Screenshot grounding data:
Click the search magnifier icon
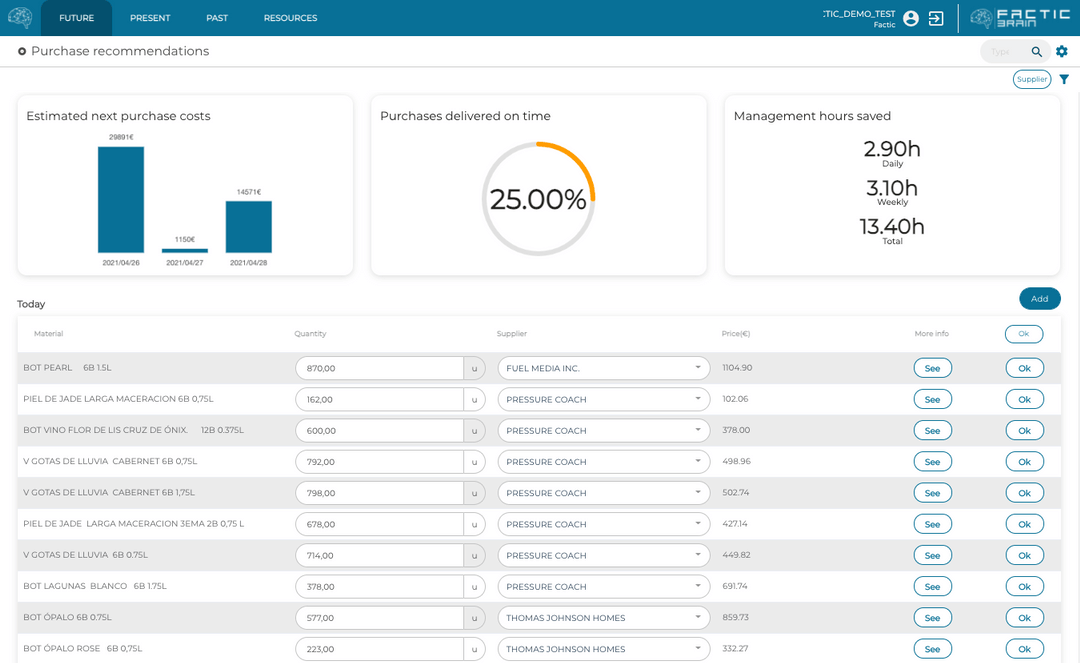The width and height of the screenshot is (1080, 663). click(x=1037, y=51)
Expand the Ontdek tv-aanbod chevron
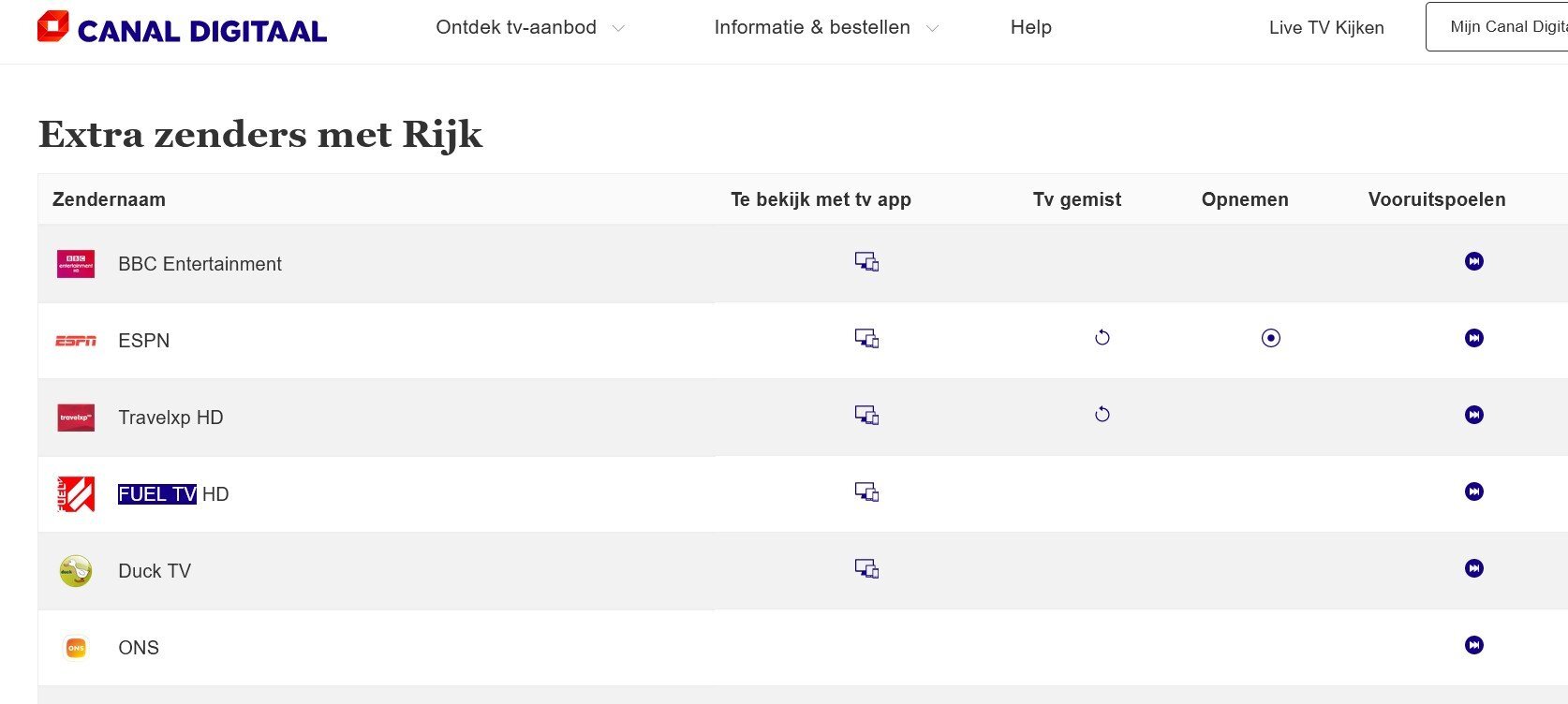 click(x=618, y=29)
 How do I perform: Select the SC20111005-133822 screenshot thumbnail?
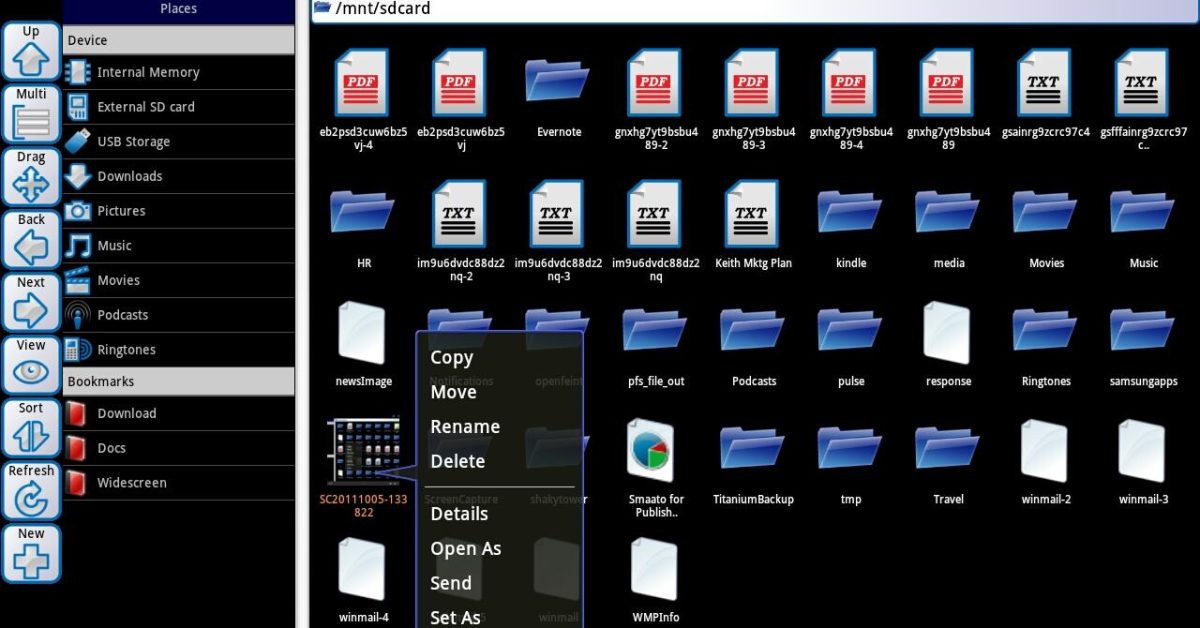(362, 451)
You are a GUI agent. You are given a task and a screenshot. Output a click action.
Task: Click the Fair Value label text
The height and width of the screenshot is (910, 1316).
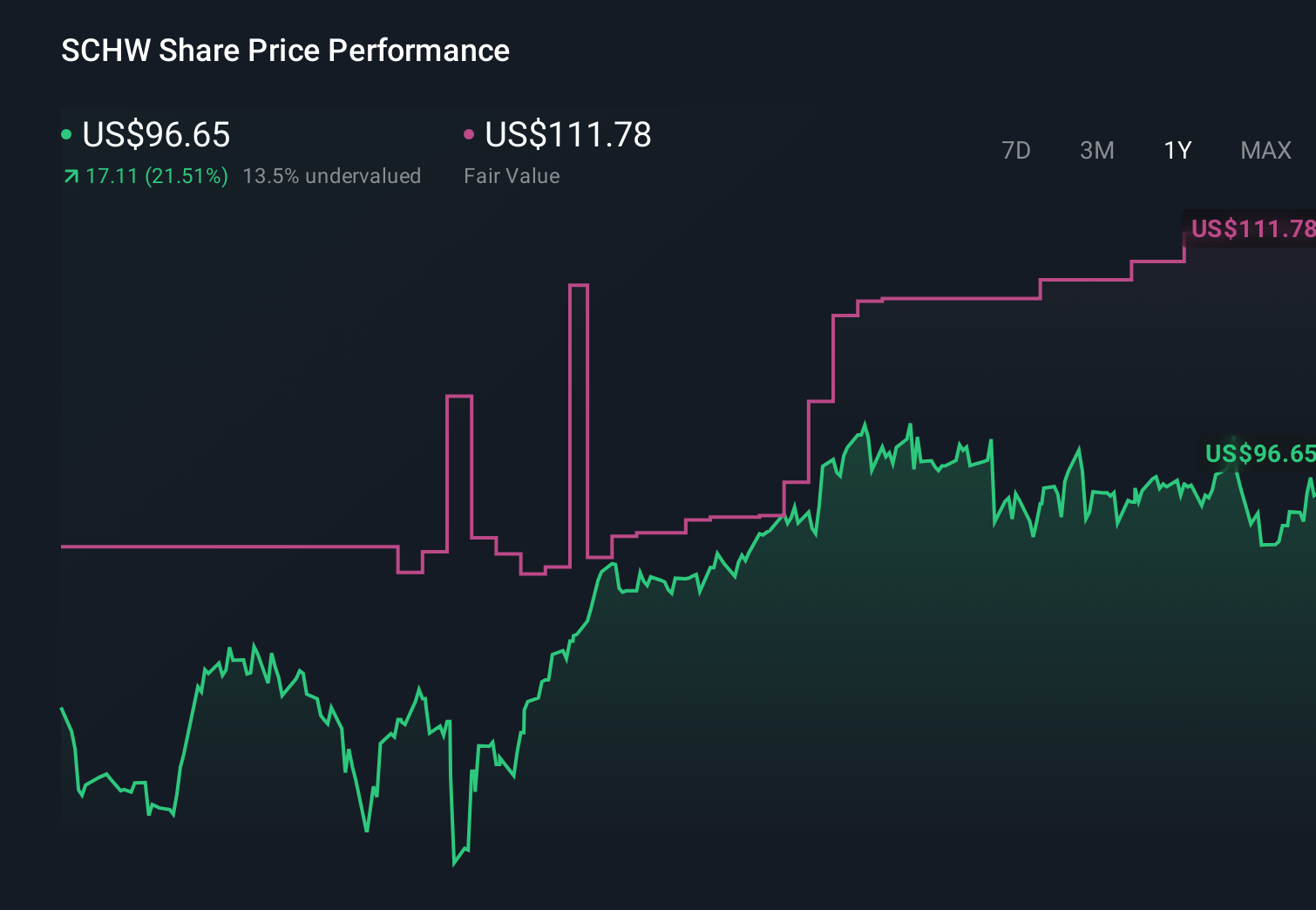(x=512, y=176)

- **Required action**:
Copy the entries exactly. Leave out the images.

- **Exercise response**:
Click the search magnifier icon
The width and height of the screenshot is (1080, 663). click(x=1037, y=51)
Expand the Ontdek tv-aanbod chevron
 click(x=618, y=29)
 How do I perform: Select the SC20111005-133822 screenshot thumbnail?
(362, 451)
You are a GUI agent. You are given a task and a screenshot. Output a click action.
Task: Click the Fair Value label text
The height and width of the screenshot is (910, 1316).
(x=512, y=176)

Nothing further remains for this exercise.